------ PROVIDED RECORDS ------

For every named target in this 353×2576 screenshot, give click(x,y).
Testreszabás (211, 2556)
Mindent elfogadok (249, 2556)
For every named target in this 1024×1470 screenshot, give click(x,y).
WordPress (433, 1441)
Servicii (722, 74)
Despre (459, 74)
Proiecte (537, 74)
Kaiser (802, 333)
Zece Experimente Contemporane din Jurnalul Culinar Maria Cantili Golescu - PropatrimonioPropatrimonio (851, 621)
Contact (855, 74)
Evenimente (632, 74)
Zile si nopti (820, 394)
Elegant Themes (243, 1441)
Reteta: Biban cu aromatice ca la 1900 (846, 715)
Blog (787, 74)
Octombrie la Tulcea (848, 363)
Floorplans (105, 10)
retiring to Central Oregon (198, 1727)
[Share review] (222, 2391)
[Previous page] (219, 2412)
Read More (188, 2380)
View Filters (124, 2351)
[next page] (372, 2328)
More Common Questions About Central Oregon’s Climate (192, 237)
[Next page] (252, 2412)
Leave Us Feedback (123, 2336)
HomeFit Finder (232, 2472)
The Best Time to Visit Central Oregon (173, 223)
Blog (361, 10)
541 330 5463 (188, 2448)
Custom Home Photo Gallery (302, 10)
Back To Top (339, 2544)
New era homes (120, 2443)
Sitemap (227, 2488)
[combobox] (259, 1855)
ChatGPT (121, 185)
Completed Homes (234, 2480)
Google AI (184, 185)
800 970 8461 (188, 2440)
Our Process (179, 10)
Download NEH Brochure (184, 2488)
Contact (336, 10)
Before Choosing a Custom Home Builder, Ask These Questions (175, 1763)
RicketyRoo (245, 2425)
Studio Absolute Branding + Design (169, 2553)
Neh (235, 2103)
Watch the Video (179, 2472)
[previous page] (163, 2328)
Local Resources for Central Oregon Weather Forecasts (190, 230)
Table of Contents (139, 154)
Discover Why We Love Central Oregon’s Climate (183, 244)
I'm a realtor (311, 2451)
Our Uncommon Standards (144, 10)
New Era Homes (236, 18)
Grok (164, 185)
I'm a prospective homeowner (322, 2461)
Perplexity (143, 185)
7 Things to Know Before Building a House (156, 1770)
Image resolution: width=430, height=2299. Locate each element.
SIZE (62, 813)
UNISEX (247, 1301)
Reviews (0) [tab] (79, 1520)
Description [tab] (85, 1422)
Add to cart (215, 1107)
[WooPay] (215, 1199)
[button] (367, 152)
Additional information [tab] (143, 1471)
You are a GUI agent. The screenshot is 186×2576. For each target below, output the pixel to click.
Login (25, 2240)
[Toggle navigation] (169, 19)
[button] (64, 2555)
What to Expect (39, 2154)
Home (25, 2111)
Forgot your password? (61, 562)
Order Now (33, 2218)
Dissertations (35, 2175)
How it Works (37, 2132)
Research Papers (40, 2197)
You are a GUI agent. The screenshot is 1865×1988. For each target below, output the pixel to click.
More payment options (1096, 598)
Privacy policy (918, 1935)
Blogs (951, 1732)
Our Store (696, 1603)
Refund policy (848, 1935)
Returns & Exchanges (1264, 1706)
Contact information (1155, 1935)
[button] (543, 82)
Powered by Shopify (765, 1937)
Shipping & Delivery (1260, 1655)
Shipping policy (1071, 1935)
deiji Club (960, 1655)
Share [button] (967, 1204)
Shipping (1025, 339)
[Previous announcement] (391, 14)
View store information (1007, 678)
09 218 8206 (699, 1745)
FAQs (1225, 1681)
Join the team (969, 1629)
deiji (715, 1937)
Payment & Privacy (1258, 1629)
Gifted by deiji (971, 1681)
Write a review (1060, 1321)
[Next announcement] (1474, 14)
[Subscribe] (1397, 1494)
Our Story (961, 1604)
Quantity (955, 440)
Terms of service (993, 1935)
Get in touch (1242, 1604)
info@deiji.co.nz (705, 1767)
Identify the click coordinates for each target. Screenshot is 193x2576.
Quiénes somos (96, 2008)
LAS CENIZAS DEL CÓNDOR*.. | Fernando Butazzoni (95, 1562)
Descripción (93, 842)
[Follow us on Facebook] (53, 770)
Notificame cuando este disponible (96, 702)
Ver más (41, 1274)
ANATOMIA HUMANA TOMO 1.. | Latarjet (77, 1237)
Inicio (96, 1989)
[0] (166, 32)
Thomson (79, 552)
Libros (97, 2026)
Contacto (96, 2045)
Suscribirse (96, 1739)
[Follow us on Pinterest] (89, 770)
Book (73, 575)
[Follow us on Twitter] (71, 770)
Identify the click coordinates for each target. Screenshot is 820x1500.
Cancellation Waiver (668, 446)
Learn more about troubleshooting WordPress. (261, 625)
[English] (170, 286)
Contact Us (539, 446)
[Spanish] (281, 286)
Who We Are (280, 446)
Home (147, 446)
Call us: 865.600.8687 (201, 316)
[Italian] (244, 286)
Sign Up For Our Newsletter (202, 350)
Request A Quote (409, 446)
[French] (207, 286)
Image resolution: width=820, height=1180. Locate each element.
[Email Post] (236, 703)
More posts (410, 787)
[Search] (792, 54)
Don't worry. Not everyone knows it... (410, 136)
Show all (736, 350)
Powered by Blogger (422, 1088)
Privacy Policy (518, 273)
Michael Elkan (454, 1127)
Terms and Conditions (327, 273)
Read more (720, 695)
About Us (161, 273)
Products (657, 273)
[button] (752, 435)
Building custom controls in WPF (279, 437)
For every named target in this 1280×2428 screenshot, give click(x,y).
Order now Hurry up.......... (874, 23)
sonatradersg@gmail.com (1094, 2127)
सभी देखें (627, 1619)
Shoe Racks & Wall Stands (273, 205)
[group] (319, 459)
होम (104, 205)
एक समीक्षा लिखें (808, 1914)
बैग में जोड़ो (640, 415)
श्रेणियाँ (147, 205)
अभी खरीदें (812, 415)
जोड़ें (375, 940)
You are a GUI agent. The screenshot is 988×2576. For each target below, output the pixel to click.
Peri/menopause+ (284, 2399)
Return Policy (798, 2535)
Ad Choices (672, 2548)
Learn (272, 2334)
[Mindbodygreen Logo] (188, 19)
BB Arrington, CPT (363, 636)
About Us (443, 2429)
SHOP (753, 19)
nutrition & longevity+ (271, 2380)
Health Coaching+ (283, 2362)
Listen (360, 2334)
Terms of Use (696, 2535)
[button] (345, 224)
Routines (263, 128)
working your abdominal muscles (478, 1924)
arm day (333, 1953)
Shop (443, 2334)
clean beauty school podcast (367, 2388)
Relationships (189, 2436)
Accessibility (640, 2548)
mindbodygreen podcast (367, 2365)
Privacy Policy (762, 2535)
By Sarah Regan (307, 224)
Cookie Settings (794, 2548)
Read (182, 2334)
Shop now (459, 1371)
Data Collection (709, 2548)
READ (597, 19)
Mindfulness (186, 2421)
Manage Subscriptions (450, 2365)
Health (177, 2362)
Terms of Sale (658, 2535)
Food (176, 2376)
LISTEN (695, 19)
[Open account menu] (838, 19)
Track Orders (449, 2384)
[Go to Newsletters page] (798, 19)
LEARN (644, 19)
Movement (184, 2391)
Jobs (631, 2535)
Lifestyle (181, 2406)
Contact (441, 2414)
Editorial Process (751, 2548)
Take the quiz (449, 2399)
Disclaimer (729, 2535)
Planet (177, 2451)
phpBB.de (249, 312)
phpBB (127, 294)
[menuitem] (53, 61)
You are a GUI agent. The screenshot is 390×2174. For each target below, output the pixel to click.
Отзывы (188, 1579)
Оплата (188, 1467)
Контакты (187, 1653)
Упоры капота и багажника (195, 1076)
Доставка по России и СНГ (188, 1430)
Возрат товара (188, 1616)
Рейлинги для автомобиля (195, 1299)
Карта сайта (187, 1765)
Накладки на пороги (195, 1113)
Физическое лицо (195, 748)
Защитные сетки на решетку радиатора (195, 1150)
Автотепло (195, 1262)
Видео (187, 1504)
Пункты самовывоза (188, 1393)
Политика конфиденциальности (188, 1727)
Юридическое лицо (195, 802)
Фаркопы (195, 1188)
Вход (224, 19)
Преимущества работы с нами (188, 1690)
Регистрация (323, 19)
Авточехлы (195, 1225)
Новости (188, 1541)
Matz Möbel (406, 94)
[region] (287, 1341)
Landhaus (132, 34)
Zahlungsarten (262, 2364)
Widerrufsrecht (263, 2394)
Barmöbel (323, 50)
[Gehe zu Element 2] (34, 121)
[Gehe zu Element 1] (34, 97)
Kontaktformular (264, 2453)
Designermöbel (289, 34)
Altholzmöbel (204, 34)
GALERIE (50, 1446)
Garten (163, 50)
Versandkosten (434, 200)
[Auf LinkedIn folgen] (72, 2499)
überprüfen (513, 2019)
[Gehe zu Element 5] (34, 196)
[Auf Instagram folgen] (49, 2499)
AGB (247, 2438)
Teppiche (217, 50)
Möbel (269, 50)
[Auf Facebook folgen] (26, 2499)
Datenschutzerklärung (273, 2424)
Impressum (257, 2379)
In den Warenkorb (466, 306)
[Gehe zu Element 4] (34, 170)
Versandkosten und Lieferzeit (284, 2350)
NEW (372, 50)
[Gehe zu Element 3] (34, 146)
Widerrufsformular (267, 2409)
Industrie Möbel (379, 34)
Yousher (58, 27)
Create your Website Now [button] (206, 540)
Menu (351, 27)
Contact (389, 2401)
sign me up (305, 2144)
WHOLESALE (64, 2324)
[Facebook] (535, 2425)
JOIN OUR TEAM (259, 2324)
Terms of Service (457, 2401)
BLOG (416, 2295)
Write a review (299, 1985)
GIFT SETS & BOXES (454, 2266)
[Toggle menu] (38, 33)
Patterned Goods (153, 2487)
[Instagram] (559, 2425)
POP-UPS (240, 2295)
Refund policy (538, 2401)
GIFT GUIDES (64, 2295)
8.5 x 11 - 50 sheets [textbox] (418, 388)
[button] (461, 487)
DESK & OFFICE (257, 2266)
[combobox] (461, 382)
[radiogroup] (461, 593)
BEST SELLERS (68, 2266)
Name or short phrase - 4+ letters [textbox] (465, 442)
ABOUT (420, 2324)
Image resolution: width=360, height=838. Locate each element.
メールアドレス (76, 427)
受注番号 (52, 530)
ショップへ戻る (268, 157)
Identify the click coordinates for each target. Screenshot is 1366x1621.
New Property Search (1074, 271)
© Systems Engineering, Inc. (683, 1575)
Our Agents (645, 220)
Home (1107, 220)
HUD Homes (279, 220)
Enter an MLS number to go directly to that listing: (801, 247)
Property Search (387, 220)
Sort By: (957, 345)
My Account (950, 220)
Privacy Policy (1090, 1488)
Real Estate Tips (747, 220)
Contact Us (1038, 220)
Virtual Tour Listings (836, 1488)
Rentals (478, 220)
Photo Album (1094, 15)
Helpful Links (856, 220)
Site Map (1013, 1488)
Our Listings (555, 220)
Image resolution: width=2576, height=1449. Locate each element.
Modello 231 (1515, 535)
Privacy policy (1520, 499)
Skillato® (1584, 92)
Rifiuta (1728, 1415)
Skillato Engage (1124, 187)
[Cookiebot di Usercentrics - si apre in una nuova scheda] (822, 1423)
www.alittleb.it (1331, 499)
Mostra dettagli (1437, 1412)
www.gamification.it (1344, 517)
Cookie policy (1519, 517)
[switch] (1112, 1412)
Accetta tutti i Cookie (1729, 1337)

------

WHAT TO PRODUCE: From the entries above, write out only the lines starting at the line that holds "nutrition & longevity+ (271, 2380)" and ending at the line that holds "mindbodygreen podcast (367, 2365)", keeping both and matching them exactly.

EXERCISE RESULT:
nutrition & longevity+ (271, 2380)
Health Coaching+ (283, 2362)
Listen (360, 2334)
Terms of Use (696, 2535)
[button] (345, 224)
Routines (263, 128)
working your abdominal muscles (478, 1924)
arm day (333, 1953)
Shop (443, 2334)
clean beauty school podcast (367, 2388)
Relationships (189, 2436)
Accessibility (640, 2548)
mindbodygreen podcast (367, 2365)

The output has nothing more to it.